Provided text:

By Christos Panayiotides
The recent meeting in Berlin has clearly framed the future government structure of Cyprus by prescribing a bizonal, bicommunal federation and by ruling out other arrangements, such as a confederation or the partition of Cyprus.
Furthermore, it has clearly reaffirmed the Joint Declaration of Anastasiades-Eroglou of February 11, 2014, all the prior convergences and the six-point Guterres framework of June 30, 2017, with a view to achieving a strategic agreement paving the way forward for a comprehensive settlement.
It has now become apparent that the UN secretary-general intends to get involved in the proceedings personally. This may be the last attempt to solve the Cyprus problem peacefully.
The one issue which attracted special attention in the statement delivered by Antonio Guterres at the end of the meeting was that of “political equality”.
The target of the deliberations has been clearly set as one Cypriot state, comprising two politically equal communities. The “political equality” of the two communities in the context of a bicommunal federation does not mean equal numerical participation in all federal government branches and administration. However, such political equality should be reflected in various ways: These include the requirement that the federal constitution of the State of Cyprus be approved or amended with the concurrence of both communities; in the effective participation of both communities in all organs and decisions of the federal government; in safeguards to ensure that the federal government will not be empowered to adopt any measures against the interests of one community; and in the equality and identical powers and functions of the two federated states (Paragraph 11 of Appendix I of the Report of the Secretary General dated 8 March 1990). Since then, these positions have been adopted and have been reaffirmed by numerous resolutions of the Security Council.

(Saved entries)
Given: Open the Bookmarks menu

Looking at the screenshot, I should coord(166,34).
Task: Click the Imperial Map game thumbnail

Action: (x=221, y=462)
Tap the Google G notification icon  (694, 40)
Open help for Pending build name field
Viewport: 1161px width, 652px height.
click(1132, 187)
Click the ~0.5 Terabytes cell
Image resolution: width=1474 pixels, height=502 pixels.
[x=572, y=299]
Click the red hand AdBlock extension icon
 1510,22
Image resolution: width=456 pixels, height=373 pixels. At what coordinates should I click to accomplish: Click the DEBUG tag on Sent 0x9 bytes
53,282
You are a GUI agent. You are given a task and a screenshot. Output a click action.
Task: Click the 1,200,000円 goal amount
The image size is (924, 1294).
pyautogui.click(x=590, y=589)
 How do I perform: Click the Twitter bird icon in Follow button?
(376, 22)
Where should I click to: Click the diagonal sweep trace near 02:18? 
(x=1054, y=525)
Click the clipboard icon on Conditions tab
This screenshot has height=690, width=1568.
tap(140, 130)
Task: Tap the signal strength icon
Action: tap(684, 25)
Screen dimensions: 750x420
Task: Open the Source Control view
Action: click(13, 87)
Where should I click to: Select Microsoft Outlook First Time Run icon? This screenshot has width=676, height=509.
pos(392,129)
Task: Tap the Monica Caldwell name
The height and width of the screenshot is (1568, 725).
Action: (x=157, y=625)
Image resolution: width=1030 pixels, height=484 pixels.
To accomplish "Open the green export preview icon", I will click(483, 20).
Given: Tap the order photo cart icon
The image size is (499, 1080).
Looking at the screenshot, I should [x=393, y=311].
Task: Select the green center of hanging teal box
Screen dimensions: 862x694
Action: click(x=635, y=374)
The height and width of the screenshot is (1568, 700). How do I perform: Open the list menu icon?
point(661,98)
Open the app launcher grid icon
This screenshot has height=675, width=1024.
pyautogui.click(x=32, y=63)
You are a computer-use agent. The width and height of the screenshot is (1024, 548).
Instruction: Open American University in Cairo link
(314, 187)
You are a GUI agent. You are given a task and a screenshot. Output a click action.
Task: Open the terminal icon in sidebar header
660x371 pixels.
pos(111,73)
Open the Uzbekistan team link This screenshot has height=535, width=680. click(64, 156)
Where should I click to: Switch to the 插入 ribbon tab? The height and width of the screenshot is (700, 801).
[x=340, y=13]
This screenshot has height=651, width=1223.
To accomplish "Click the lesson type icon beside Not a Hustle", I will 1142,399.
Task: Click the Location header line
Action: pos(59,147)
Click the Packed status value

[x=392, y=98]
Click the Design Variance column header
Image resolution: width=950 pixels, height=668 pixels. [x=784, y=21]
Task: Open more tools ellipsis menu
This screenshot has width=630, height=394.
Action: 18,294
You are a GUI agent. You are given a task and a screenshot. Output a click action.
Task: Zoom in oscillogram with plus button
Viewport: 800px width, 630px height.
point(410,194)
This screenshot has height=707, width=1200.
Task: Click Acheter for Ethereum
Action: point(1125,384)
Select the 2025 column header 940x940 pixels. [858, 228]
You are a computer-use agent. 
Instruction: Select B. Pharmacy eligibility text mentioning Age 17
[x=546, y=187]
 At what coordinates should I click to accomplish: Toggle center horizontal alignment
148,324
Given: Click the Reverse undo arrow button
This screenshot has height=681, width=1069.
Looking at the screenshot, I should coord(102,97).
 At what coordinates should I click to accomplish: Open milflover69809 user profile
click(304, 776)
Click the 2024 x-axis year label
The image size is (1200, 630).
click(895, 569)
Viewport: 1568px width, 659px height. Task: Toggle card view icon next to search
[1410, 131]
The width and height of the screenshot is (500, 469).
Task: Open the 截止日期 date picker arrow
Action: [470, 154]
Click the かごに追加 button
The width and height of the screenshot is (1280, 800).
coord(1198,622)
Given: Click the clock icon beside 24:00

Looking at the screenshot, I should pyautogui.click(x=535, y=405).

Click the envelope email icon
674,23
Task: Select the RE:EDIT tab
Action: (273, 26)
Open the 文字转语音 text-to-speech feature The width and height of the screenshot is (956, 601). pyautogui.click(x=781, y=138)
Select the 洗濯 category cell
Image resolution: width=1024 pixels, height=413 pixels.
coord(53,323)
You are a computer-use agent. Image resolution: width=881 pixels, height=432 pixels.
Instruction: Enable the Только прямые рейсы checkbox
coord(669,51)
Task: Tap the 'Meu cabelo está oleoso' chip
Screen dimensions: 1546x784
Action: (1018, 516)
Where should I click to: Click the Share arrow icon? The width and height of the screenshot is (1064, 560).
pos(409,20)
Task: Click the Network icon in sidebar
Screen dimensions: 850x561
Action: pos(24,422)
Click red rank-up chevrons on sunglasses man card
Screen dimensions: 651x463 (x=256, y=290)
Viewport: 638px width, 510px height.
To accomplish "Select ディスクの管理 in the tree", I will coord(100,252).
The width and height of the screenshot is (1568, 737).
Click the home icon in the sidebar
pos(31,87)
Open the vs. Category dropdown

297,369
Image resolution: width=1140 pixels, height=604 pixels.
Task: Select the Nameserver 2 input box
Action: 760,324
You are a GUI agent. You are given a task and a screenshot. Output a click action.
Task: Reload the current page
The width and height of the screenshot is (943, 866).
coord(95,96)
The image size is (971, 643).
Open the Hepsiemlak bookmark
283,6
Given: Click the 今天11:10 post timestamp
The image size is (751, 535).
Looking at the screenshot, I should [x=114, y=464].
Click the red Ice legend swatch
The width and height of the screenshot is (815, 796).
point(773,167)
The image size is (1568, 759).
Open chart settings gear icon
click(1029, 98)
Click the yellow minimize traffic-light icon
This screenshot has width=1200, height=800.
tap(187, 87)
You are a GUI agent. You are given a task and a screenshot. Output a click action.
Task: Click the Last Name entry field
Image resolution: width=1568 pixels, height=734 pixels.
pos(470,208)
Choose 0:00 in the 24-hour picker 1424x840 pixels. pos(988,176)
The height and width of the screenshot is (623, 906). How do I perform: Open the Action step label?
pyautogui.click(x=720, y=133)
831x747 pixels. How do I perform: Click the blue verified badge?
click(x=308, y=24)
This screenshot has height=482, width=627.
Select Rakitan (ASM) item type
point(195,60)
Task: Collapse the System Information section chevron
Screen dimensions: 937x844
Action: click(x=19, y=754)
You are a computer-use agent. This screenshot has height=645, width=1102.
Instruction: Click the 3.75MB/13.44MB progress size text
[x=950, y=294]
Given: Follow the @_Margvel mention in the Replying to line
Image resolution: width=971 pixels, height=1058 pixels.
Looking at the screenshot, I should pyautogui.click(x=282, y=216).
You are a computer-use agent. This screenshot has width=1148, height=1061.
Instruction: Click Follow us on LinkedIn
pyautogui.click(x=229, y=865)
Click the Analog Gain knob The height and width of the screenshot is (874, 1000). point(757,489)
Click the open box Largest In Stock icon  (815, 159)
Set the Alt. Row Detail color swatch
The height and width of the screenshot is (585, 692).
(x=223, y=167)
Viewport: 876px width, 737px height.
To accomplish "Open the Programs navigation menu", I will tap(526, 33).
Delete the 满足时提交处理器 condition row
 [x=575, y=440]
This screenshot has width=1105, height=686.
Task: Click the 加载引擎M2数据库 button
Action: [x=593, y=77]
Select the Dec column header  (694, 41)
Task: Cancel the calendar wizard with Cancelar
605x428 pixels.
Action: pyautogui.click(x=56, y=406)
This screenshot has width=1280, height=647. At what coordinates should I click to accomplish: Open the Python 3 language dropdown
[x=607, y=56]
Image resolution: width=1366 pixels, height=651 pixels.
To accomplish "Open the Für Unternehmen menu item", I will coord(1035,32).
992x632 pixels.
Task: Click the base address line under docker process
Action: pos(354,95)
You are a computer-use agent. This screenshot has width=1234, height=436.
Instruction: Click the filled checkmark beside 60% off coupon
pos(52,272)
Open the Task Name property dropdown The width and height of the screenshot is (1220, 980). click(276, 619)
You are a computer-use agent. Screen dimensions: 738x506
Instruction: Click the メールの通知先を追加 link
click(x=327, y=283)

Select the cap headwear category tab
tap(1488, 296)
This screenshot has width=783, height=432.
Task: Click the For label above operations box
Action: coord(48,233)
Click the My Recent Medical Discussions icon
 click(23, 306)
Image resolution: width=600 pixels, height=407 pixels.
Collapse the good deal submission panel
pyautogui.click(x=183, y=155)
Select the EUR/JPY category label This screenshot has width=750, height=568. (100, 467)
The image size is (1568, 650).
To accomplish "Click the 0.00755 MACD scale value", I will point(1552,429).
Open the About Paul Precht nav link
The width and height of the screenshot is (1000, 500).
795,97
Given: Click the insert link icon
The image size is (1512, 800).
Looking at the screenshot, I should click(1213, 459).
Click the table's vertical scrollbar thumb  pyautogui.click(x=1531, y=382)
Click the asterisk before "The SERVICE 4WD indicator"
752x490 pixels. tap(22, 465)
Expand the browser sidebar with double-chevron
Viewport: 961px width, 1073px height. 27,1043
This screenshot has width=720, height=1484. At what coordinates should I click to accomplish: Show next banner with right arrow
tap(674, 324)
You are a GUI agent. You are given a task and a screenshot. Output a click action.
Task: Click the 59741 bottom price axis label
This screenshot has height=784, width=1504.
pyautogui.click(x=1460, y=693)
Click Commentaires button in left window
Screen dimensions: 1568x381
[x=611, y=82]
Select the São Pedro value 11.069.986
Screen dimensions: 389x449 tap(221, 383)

Questions on the material:
a) Repeat word for word the passage of the article on Cyprus and the Berlin meeting starting with "By Christos Panayiotides" and going on through "a comprehensive settlement.".
b) Please carry the article on Cyprus and the Berlin meeting forward from the point where it stops.

Answers to the tasks:
a)
By Christos Panayiotides
The recent meeting in Berlin has clearly framed the future government structure of Cyprus by prescribing a bizonal, bicommunal federation and by ruling out other arrangements, such as a confederation or the partition of Cyprus.
Furthermore, it has clearly reaffirmed the Joint Declaration of Anastasiades-Eroglou of February 11, 2014, all the prior convergences and the six-point Guterres framework of June 30, 2017, with a view to achieving a strategic agreement paving the way forward for a comprehensive settlement.

b)
What must also be said is that an agreement has been reached that the above-mentioned “effective participation” of the two communities at the level of the federal council of ministers will be satisfied by securing at least one (but only one) positive Turkish Cypriot vote. In other words, a decision of the federal council of ministers will be valid and binding even if three Turkish Cypriots (out of the four Turkish Cypriots members of the council) are against the decision. This arrangement represents a significant improvement compared to what is currently theoretically in force under the Cyprus constitution, where one Turkish Cypriot vote is sufficient to block a decision from being taken (this is what is commonly referred to as a “veto” power).
Given the agreement of the two communities, the UN secretary-general and the Security Council on this crucial aspect of the Cyprus problem, the transfer of any vitally important competences to the constituent states (in order to arrive at a “loose” federation) would clearly be a grave mistake, likely to lead to deadlocks. The logic on which a “loose” federation is advocated is that the more the competences allotted to the constituent states, the better, because there will be no grounds for disagreements and conflict between the two communities. Of course, the extreme extension of this logic is a two-state arrangement, where all the competences end up and all the decisions are taken by each one of the two separate states without the need of any consultation with the other state.
I would not be in favour of the federated state of northern Cyprus to be in a position to decide to erect a multi-storey hotel in the area presently taken by the ancient city of Salamis. I am certain that Turkish Cypriots would be equally opposed to the idea of erecting a multi-storey hotel in the area of the Hala Sultan Tekke, in Larnaca. I honestly fail to understand why some people object to the idea of such matters being regulated at the federal level. If they were, there would be a need of at least one (but only one) positive vote on either “side”. The worst scenario is that the hotel will not be erected. So what?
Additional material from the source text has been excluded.